John Frisbie, president of the US-China Business Council, which advocates for American businesses, said its membership is typically more concerned about the impact of China’s economic slowdown, rising costs, regulatory restrictions and intellectual property theft than currency.
The yuan traded in China hit a low of 6.4510 per US dollar, its lowest since August 2011, and the currency fared worse in worldwide trade, touching 6.59 to the dollar.
The result became clear when Chinese government reports showed export growth falling in July and industrial production slowing.
Overall, the Chinese economy is struggling to grow at 7 percent, off its expected pace.
Other metals have continued to be sold down and that continued to put pressure on mining stocks listed in London.
The threat that a cheaper yuan poses to exports and economic growth in other countries.
U.S. stocks initially declined, but recovered most of their losses by the end of Wednesday trading.

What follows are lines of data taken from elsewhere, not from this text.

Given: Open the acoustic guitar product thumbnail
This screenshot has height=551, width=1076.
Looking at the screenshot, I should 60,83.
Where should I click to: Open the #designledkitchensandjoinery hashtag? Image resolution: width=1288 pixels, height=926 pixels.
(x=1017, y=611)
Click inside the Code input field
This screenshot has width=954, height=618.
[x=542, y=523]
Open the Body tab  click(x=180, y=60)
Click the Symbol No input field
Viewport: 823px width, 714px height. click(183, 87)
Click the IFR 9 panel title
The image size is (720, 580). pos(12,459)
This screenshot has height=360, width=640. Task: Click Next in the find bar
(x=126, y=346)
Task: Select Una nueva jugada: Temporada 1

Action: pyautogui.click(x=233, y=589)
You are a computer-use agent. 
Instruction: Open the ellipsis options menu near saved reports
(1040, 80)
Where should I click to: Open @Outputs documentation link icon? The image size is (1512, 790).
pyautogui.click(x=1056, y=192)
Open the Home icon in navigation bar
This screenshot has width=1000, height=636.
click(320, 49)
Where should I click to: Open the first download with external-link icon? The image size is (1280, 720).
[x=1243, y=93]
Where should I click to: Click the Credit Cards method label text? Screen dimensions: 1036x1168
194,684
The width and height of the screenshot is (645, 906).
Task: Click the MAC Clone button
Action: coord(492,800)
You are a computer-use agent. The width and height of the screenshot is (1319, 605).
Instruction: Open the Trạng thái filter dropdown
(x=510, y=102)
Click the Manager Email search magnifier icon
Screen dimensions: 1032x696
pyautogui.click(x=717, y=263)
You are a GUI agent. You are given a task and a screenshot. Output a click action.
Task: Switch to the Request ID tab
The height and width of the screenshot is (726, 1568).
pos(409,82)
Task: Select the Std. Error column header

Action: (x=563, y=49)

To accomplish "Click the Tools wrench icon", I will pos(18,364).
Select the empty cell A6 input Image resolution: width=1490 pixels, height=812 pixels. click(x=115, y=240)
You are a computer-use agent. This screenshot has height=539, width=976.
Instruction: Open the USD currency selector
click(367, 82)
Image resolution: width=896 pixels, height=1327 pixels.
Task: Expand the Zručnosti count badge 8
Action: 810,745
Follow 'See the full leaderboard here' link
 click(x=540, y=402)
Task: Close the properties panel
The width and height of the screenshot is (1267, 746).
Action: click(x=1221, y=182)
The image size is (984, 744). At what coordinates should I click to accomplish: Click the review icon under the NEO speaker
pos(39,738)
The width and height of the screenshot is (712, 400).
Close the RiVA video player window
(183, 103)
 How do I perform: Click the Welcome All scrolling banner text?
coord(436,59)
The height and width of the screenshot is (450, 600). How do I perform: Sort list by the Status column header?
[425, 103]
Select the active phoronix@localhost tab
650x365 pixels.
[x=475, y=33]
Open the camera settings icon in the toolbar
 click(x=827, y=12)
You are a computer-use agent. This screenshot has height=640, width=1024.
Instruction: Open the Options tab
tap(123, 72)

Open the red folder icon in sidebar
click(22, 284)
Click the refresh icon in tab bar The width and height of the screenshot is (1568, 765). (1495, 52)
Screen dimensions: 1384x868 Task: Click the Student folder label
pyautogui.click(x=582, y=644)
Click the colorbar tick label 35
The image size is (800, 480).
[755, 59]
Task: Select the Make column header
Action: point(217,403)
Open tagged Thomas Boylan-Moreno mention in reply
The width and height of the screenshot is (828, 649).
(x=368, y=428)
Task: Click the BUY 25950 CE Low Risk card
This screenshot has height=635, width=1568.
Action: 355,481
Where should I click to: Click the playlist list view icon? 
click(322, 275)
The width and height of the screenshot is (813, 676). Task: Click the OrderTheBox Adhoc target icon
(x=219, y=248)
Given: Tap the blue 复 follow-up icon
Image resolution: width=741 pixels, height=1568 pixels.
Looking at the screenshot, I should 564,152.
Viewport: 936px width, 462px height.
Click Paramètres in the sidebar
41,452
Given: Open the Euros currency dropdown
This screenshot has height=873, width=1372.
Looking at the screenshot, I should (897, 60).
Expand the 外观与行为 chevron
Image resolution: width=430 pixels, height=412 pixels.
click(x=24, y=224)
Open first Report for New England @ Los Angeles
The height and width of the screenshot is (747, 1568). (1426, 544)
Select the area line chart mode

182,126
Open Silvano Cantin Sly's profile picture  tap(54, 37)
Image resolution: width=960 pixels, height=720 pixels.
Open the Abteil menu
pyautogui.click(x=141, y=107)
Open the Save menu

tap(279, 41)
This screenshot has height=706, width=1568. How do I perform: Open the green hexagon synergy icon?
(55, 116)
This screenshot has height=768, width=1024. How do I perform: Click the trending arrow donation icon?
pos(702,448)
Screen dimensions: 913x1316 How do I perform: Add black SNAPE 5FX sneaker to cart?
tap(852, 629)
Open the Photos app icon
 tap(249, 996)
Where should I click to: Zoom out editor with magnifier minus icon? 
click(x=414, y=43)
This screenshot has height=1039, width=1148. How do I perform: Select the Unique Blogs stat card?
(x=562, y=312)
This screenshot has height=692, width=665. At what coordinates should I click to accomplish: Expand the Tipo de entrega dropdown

Still, even GM believes its exposure to the Chinese devaluation is “limited and manageable”. He said the change also improves the chances China’s currency will play a larger role in global commerce. He said such currencies must be driven by market forces.
The devaluation will mean that GM’s China profits will amount to less in dollar terms.
This has been one of the causes of deflation in many economies, “and we would expect this deflationary/profit-sapping cycle to continue now China has entered the game”.
“When China doesn’t play by the rules it costs Pennsylvania jobs”, said Democratic Sen. “That’s a positive for Apple”. The move could now encourage other emerging markets to lower their currencies, perhaps an opening volley to global currency wars.
The worldwide Monetary Fund said China’s move to make the yuan more responsive to market forces appeared to be a welcome step and that Beijing should aim for an effectively floating exchange rate within two to three years.
Time will tell. One sign to watch, said Faucher, is the pace at which China allows its currency to further depreciate.
This week’s action clearly was taken in part as an effort to stimulate a sagging Chinese economy.
The risk-averse mood after China’s moves this week heightened the appeal of safe-haven government debt, which has pushed down U.S. Treasury yields and pressured the U.S. dollar.
It could help partially explain the sharp recovery in the Australian dollar.
The central bank said that starting Tuesday, the daily target will be based on the yuan’s closing the previous day and information from traders about currency supply and demand.
The devaluation sparked fears of a global “currency war” and accusations that Beijing was unfairly supporting its exporters, but the central bank on Wednesday sought to reassure financial markets that it was not embarking on a steady depreciation.
China, he said in a blog Tuesday, “may well be concerned about an economic slowdown accompanied by a slump in exports, but its motivation for this move is nearly certainly tied to another objective”.